PDSCH Transmission and UE-specific Reference Signals
All those OFDM symbols after the PDCCH region can be assigned as PDSCH. The data symbols are mapped onto the sub-carriers of those OFDM symbols except the resource elements assigned for reference signals.
UE-specific reference signals, i.e., DMRS, are introduced into the system for simple implementation for beamforming transmission, where multiple antennas are precoded with different weights before transmission. In 3GPP LTE Release 8˜10, the UE-specific reference signals are precoded with the same precoder as that of the data transmitted in the same resource block. Each resource block consists of 14 OFDM symbols in the time domain and 12 subcarriers in the frequency domain. By applying the same precoding as that applied for the data transmitted on the same resource block, the UE can estimate the effect of precoding from the UE-specific reference signal without having to receive some other information which indicates the applied precoding. The UE is thus able to decode the received signals assuming the signal is transmitted from those virtual antenna ports, without knowing the exact precoder information.

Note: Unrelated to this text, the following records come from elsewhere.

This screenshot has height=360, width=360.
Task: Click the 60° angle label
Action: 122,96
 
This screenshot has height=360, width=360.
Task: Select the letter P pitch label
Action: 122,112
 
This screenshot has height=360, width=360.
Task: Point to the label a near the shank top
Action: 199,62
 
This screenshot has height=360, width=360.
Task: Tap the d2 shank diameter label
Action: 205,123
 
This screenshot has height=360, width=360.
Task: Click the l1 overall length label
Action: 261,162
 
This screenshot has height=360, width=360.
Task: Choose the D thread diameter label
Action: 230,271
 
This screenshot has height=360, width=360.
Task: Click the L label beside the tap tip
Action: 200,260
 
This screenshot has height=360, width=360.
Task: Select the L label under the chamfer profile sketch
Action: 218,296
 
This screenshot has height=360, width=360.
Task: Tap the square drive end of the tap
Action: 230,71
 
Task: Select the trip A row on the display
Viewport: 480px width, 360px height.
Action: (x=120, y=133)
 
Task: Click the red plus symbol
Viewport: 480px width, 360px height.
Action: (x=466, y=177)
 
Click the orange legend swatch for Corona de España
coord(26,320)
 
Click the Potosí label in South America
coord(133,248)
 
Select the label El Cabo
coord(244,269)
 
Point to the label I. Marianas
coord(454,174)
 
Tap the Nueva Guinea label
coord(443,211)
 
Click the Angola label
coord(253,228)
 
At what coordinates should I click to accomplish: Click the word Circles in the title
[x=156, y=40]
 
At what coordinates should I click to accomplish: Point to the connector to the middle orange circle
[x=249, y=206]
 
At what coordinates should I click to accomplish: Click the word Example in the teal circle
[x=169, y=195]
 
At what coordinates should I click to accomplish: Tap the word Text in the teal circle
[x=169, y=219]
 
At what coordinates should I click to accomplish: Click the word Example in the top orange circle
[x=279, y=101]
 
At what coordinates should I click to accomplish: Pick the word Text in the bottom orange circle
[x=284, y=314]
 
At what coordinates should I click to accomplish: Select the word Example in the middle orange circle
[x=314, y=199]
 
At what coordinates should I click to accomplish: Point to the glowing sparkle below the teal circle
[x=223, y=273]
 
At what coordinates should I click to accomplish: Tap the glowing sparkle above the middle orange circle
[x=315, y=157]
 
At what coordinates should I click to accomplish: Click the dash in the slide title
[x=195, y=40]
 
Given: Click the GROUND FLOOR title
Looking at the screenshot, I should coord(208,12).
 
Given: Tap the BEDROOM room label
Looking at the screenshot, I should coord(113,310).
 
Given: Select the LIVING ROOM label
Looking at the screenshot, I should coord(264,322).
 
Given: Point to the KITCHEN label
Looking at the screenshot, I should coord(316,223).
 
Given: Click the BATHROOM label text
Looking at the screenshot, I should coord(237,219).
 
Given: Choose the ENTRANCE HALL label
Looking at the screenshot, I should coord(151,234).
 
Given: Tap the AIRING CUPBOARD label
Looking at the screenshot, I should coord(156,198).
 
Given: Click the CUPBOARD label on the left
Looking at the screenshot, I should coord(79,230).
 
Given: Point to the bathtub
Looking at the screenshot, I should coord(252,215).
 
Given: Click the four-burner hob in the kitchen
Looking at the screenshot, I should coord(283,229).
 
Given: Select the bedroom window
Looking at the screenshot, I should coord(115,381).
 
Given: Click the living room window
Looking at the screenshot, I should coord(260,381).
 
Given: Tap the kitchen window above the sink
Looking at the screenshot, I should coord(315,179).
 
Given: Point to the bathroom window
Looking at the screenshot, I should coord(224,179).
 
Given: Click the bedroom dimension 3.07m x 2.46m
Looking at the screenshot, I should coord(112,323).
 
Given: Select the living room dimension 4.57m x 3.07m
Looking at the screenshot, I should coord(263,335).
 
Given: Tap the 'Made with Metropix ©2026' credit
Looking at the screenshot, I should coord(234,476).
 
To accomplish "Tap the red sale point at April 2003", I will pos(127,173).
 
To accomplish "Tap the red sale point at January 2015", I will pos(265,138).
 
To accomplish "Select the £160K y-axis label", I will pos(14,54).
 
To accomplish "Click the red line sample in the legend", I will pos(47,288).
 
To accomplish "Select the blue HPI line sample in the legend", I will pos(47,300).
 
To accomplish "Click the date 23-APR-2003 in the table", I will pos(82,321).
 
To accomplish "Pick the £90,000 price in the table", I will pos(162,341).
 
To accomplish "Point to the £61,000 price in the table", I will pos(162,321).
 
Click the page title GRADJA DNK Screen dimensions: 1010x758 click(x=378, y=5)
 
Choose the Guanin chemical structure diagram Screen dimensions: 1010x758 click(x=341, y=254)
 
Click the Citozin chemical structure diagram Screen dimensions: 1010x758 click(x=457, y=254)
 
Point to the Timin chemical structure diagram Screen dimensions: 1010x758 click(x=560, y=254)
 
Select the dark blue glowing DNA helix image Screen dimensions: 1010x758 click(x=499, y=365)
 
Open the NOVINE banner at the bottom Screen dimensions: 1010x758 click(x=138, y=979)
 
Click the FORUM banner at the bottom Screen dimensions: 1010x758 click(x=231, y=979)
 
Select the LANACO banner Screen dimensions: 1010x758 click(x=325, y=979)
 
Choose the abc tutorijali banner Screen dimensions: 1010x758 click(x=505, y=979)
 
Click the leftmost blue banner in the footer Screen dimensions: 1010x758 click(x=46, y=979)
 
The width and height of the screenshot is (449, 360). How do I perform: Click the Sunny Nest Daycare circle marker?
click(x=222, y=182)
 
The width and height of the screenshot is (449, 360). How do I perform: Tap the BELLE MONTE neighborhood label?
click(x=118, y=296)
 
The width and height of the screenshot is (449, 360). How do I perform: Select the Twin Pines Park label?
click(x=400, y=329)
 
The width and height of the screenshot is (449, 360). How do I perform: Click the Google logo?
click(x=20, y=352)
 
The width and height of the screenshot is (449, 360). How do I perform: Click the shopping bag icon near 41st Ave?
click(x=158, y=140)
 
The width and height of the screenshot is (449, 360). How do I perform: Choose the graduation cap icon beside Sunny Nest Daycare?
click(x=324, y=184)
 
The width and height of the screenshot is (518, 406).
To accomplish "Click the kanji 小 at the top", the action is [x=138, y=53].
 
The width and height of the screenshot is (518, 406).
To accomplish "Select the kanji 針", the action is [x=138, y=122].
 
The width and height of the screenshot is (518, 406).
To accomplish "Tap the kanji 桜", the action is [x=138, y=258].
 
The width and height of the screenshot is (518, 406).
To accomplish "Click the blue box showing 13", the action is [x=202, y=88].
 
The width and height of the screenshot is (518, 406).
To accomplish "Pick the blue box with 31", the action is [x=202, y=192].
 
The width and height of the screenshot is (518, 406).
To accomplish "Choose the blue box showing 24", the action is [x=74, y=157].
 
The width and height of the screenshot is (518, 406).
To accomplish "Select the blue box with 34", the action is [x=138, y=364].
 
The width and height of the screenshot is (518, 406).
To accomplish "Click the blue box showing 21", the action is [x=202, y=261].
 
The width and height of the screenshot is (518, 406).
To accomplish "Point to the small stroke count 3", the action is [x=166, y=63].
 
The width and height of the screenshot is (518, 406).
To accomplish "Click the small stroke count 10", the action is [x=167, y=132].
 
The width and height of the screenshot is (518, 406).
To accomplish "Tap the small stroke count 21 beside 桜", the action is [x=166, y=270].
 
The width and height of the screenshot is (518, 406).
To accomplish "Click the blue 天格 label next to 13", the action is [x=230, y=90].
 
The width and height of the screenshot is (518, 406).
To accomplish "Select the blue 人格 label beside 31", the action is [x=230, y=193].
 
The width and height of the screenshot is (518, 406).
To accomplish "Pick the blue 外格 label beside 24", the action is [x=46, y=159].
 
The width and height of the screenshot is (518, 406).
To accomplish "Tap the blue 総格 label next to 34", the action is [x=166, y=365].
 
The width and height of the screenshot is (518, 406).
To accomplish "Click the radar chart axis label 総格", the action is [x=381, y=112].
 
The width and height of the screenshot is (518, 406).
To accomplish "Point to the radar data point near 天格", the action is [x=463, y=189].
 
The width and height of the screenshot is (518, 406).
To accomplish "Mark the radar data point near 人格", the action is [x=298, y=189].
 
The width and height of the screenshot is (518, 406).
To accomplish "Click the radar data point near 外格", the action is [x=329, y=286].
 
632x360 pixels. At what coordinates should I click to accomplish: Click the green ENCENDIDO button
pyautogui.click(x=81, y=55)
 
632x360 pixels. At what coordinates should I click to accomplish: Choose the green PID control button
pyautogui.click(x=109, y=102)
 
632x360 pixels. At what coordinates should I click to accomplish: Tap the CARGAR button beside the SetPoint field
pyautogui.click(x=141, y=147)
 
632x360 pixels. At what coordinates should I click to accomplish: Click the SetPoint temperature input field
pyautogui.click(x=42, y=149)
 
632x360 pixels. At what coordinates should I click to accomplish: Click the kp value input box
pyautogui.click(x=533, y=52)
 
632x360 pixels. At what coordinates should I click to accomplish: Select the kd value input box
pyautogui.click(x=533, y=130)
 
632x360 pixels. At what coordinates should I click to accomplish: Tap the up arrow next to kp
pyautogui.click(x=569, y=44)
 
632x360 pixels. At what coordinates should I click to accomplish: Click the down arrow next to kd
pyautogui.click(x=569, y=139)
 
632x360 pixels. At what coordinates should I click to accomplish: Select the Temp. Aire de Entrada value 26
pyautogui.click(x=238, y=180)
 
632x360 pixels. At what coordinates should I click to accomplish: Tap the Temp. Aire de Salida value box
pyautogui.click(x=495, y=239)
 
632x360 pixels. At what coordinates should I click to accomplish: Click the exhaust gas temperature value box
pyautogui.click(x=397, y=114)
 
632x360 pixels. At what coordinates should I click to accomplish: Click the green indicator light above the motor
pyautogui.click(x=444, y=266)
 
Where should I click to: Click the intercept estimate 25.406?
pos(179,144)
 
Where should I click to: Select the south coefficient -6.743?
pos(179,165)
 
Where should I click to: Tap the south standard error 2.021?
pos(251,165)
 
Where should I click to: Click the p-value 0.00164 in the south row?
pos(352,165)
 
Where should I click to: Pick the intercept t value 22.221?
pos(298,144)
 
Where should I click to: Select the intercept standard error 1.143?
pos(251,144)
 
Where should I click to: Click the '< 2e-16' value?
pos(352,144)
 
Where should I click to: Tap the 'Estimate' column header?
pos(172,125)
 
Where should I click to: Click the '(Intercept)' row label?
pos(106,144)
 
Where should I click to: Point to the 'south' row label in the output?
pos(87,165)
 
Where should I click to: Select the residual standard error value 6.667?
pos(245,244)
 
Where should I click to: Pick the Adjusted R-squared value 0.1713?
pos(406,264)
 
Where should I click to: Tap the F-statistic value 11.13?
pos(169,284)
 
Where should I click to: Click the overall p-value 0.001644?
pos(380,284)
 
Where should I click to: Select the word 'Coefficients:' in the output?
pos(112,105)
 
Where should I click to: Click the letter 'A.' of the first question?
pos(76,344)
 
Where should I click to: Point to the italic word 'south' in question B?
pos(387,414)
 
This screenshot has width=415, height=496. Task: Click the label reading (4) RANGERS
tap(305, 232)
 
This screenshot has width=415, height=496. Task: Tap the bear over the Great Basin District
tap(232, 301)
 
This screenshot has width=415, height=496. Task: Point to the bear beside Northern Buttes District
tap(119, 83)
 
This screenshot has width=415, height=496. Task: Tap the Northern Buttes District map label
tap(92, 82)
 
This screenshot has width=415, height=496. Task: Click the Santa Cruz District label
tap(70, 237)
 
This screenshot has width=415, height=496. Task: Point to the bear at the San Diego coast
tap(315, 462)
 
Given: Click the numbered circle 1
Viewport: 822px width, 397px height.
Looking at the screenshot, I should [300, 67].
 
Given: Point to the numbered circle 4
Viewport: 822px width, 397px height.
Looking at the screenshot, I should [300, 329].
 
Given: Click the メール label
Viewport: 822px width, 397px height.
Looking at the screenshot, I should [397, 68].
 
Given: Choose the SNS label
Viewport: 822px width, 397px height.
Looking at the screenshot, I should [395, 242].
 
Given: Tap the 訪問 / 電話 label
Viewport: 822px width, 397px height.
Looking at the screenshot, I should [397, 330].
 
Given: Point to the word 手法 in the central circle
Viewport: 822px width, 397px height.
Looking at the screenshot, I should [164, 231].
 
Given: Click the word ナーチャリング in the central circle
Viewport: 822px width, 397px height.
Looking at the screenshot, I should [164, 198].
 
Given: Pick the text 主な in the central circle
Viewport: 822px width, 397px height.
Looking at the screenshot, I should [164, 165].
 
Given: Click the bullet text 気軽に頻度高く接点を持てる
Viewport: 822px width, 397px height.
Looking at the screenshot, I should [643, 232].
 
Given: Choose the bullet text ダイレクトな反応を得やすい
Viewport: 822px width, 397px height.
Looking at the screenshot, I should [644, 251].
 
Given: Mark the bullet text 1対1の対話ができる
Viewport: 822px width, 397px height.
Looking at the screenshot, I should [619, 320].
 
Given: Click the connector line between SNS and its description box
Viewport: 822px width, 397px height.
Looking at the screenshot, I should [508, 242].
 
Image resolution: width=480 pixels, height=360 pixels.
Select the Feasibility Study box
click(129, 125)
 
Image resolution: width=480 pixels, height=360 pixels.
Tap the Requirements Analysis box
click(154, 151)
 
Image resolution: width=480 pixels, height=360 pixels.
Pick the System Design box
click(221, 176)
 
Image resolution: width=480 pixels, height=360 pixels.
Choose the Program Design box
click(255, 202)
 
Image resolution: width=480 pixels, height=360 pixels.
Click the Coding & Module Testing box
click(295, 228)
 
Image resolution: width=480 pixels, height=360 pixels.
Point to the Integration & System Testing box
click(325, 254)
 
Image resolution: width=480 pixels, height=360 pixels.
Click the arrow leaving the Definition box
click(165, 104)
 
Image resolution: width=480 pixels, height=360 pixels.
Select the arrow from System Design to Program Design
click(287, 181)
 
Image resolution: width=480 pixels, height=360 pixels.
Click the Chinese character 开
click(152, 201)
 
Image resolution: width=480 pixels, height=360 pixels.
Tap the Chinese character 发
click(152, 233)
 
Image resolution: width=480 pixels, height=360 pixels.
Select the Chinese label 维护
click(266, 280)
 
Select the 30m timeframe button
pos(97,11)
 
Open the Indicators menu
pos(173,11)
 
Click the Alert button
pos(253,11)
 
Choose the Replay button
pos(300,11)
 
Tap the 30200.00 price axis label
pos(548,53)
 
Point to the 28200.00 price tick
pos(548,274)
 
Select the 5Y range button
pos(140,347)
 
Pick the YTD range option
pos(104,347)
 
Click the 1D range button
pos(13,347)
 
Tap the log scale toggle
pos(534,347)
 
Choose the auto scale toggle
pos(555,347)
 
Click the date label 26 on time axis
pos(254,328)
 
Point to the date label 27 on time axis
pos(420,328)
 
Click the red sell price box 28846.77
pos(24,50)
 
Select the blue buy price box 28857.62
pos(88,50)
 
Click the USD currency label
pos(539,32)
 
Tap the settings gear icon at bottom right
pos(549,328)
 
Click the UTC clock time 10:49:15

FIG. 2 is a diagram illustrating DMRS ports in a resource block according to the related art.
Referring to FIG. 2, the location and port definition of DMRS in 3GPP Release 10, which can support up to eight ports from #7˜#14 is illustrated. For the case where up to 4 DMRS ports are used, ports #7/8/9/10 are spread with a spreading factor of two in the time domain. For the case where more than 4 DMRS ports are used, all ports are spread with a spreading factor of four in the time domain.
There is another subframe structure in the preferred system referred to as a Multimedia Broadcast Single Frequency Network (MBSFN) subframe, where multiple eNBs will transmit identical signaling for broadcasting purposes. A UE can be configured to receive the MBSFN subframe since not every UE is the target for MBSFN broadcasting. The system can make use of such a feature to resolve the compatibility as well as high-overhead problems when new transmission modes are introduced into the system. For example in 3GPP, the release-8 UEs will not be able to recognize the DMRS on ports 7˜14 as defined in release 10. The system can configure a subframe as a “MBSFN” subframe to release 8 UEs, while a normal subframe with only DMRS in the PDSCH region is actually transmitted for release 10 UEs who can recognize DMRS ports 7˜14 and decode data without CRS. Similar philosophy can also be applied to future evolving systems when new features are introduced.
However, in a MBSFN subframe where no CRS is defined, the legacy CDD transmission based on CRS transmission can no longer be configured. But such an open loop MIMO technique is still necessary in some scenarios when the feedback is not readily available or reliable, and/or the MIMO channel is rather selective in frequency and/or time domain.
Therefore, a need exists for a method and an apparatus for transmitting control information in wireless communication systems.
The above information is presented as background information only to assist with an understanding of the present disclosure. No determination has been made, and no assertion is made, as to whether any of the above might be applicable as prior art with regard to the present invention.